La Commissione europea ha autorizzato il vaccino Nirsevimab che ha già passato severissime e rigidissime misure di controllo da parte di Ema. Questo farmaco potrebbe essere uno strumento fondamentale per la lotta alla bronchiolite ed è arrivato il momento che venga adottato anche nel nostro Paese, quanto prima”, ha intanto fatto sapere Orfeo Mazzella, capogruppo del Movimento 5 Stelle in Commissione Affari Sociali al Senato, citando il caso di una neonata di tre mese morta a fine anno probabilmente proprio a causa di questo virus.
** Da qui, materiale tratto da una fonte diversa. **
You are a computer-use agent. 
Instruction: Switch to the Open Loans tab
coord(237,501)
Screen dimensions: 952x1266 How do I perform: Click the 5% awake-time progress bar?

Intanto nelle ultime due settimane, in Italia, l’influenza e le sindromi simil-influenzali hanno fatto registrare numeri da record: due milioni di persone messe a letto solo nelle ultime due settimane dell’anno, con tassi elevati soprattutto nei bambini più piccoli “che sono quelli nel corso degli ultimi anni non hanno sviluppato un patrimonio immunitario per difendersi dall’infezione”, spiega Agostiniani. Covid-19, al contrario, nell’ultima rilevazione del ministero della Salute e dell’Istituto Superiore di Sanità ha mostrato un lieve rallentamento.

Tuttavia, nel mondo sembra che i contagi abbiano ripreso a salire: secondo l’Organizzazione Mondiale della Sanità, nelle ultime 4 settimane ci sono stati 850mila casi di Covid nel mondo, con un aumento del 52% rispetto al mese precedente. I numeri reali, tuttavia, potrebbero essere molto più alti.

“Sappiamo che in tutto il mondo le segnalazioni sono diminuite, i centri di sorveglianza sono diminuiti, i centri di vaccinazione sono stati smantellati o chiusi. Questo fornisce un quadro incompleto della situazione e purtroppo dobbiamo aspettarci più casi di quelli che abbiamo dichiarato ufficialmente”, ha detto Christian Lindmeier dell’Oms.

Che la situazione stia peggiorando si intuisce anche dai ricoveri: tra il 13 novembre e il 10 dicembre, nei Paesi che segnalano sistematicamente i dati all’Oms e che sono ormai meno di 60, sono stati registrati più di 118 mila nuovi ricoveri per Covid e più di 1.600 nuovi ricoveri in terapia intensiva, con un aumento rispettivamente del 23% e del 51%.

La ripresa dei contagi potrebbe essere legata alla nuova JN.1 del virus Sars-CoV-2. I dati che arrivano dagli Stati Uniti sembrano confermarlo. Secondo le ultime stime dei Centers for Disease Control and Prevention (Cdc) nell’ultima settimana JN.1 è arrivata al 61,6% di prevalenza. JN.1, che ormai è dominante anche in Italia, discende dalla variante BA.2.86 (Pirola) ed è stata isolata proprio negli Stati Uniti lo scorso settembre. Per i Cdc “al momento non vi è alcuna indicazione di un aumento della gravità da JN.1”. Tuttavia, è possibile che “questa variante possa determinare un aumento delle infezioni”.